GOAL:
Write out, word for word, the passage of the fashion and feminism essay that opens with the words containing "In the current" and closes with "the print article.".

Start TEXT EXTRACT

In the current issue of Ms. Magazine (Fall 2011) is an article I wrote called “If the Clothes Fit” that explores the everyday uses of fashion as both a tool for women’s empowerment and oppression. This issue should still be available on news stands. And recently, an excerpt of the essay has also been published online, along with wonderful comments from Marilyn Kirschner, Julia Caron, and Marjorie Jolles.
What follows below is the “Director’s Cut” version of that article which includes some ideas and issues that, for various reasons, were cut out of the print article.
In 1997, Princeton English Professor Elaine Showalter wrote an article for Vogue magazine disclosing “[her] love of shopping malls, lipstick colours, literary makeovers, and fashion catalogues.” She admits that her “passion for fashion can sometimes seem a shameful secret life.” For this confession, the scholar who is widely acknowledged as the founder of feminist literary criticism was pilloried not only by her colleagues but also grad students at Princeton and beyond. They sniffily remarked that surely, she must have “‘better things to do’ than to write for these magazines”–all while insisting “that they had better things to do than read them, and would not have even read [her] article except in the line of feminist theoretical duty.”
If Showalter’s experience illustrates the vexed relationship that feminists have with fashion then recent and highly publicized calls to give feminism a makeover by pop music stars, “fashion civilian” bloggers, and fashion editors demonstrates that Fashionable Society is equally uneasy with feminism. In the all-important September issue (2011), editor-in-chief of Elle magazine Roberta Myers insists:
In terms of that word feminist, a radical proposal seems in order . . . How about we call someone who’s a believer in equal rights and respect for personal choice something like a . . . feminine-ista. Kinda like a fashionista! A feminine-ista believes that women can work and/or stay home and raise kids and/or run for president—i.e., make her life as full and gratifying as she can in any way she chooses, all while delighting in her ‘femininity.’ Lacy bra wearers of the world unite!
Such examples are precisely the reason fashion people and feminists are so often believed to be at odds with one another. And yet while the relationship between these two camps and their respective F words is complex and oftentimes contentious, neither has ever been entirely able to do away with the other. Consider Showalter’s ambivalence about fashion “as a longtime feminist and a university professor”: “I just can’t seem to adjust. I’m a woman who never saw an earring I didn’t like, who has as many back copies of Vogue as Victorian Studies, whose idea of bliss is an afternoon in the makeup department at Saks.” Similarly, Myers isn’t advocating for a retreat from feminism. Unlike Phyllis Schlafly and her political progeny including Michelle Bachman, the fashion editor wants to revive feminism—albeit with a makeover.

End TEXT EXTRACT
Start MATERIAL

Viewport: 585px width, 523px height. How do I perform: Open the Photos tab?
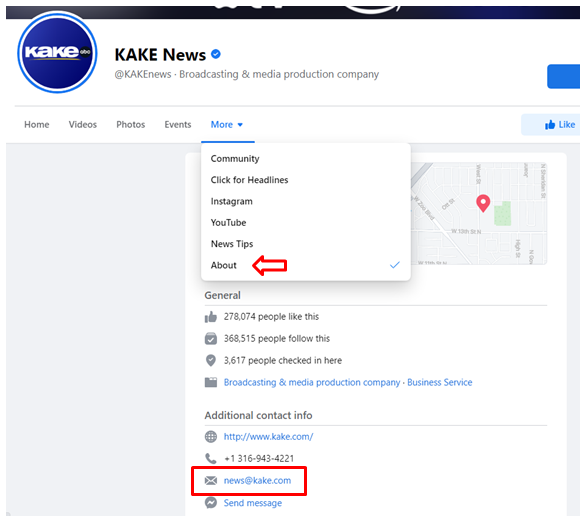(x=131, y=125)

End MATERIAL

COMPLETE OUTPUT:
In the current issue of Ms. Magazine (Fall 2011) is an article I wrote called “If the Clothes Fit” that explores the everyday uses of fashion as both a tool for women’s empowerment and oppression. This issue should still be available on news stands. And recently, an excerpt of the essay has also been published online, along with wonderful comments from Marilyn Kirschner, Julia Caron, and Marjorie Jolles.
What follows below is the “Director’s Cut” version of that article which includes some ideas and issues that, for various reasons, were cut out of the print article.